Analisando a tabela_6 verifica-se que as utilidades médias foram 0,13 mais
baixas no nível mais baixo de instrução quando comparado com as do nível de
instrução mais alto (H = 270,924; gl = 3; p < 0,001). Na tabela_6 constata-se
também que as pessoas solteiras e as casadas/união de facto apresentam valores
médios de utilidade mais altos quando comparados com os viúvos e os
divorciados/separados (H = 101,163; gl = 3; p < 0,001).
Verificou-se também que os habitantes em áreas rurais apresentaram também
valores médios mais baixos de utilidade em relação aos cidadãos que vivem nas
áreas urbanas (t = 3,107; gl = 1971; p < 0,005). Em relação à situação
profissional, os trabalhadores não qualificados, as domésticas e os
aposentados/reformados apresentaram valores de utilidade mais baixos do que os
trabalhadores qualificados e do que os estudantes (H = 215,962; gl = 5;
p < 0,001).
Conclusão
Neste artigo foi apresentado o sistema português de valores do SF-6D sem
incoerências, que era uma das limitações encontrada nos resultados publicados
recentemente em Ferreira et al.20. Estes resultados proporcionam um sistema de
valores adaptado às especificidades e cultura da população portuguesa e,
portanto, uma alternativa ao sistema de valores britânico do SF-6D.
Este sistema foi aplicado a uma amostra da população portuguesa dos 18 aos
64 anos (n = 2.459) que havia respondido ao SF-36v2, após se ter aplicado a
pós-estratificação de forma a ajustar os resultados iniciais por idade e
género, de acordo com os valores da população portuguesa. Desta forma,
obtiveram-se as normas portuguesas dos 18 aos 64 anos do SF-6D por idade,
género, estado civil e nível de habilitações literárias.
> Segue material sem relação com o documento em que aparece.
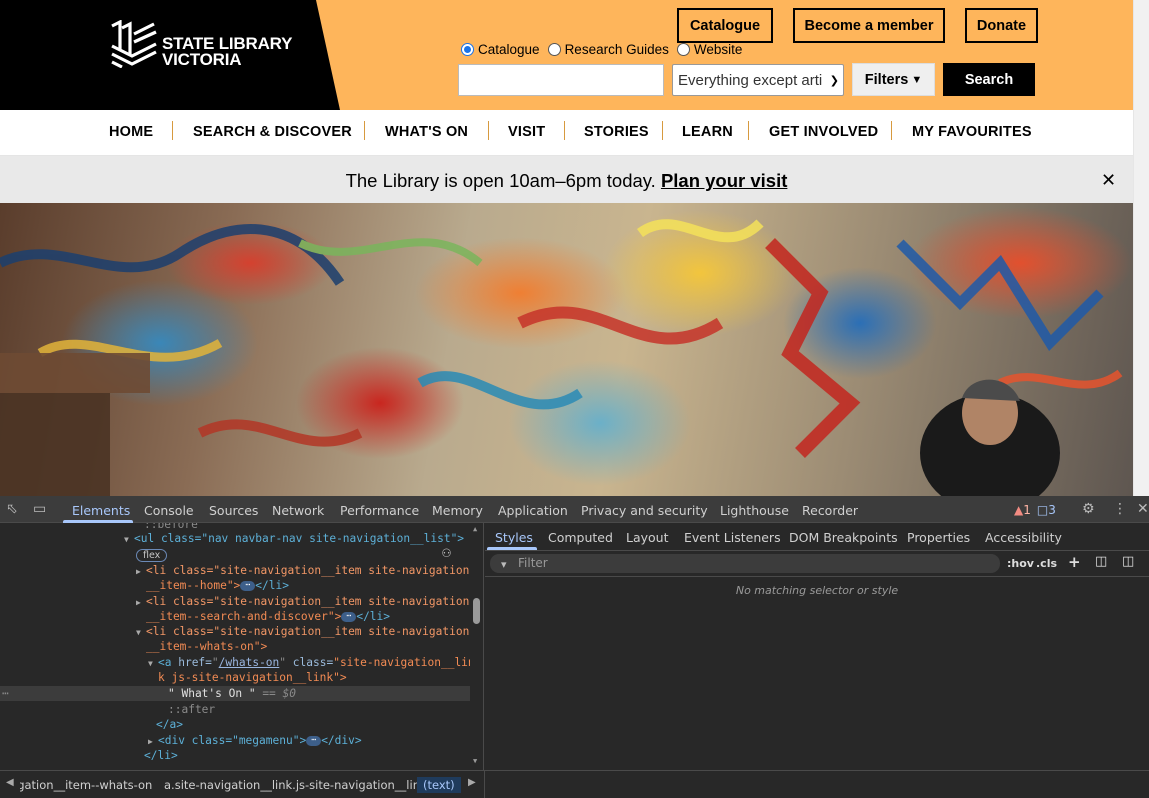 Image resolution: width=1149 pixels, height=798 pixels. What do you see at coordinates (500, 50) in the screenshot?
I see `radio-catalogue: Catalogue` at bounding box center [500, 50].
É, ainda, de referir que, seguindo a opinião de alguns autores37 que realçam a
necessidade da validação do sistema de valores obtido para um determinado país
a partir da população em geral, em amostras de doentes e em subgrupos culturais
eventualmente existentes na população em geral, já se iniciou a sua validação
em amostras de indivíduos com algumas doenças com elevada prevalência em
Portugal, como a artrite reumatóide2, as cataratas10 e a asma13 e está neste
momento a ser desenvolvida noutras doenças, como a doença pulmonar obstrutiva
crónica. Prevê-se, para um futuro próximo, a sua validação em oncologia e em
outras doenças do foro reumatológico.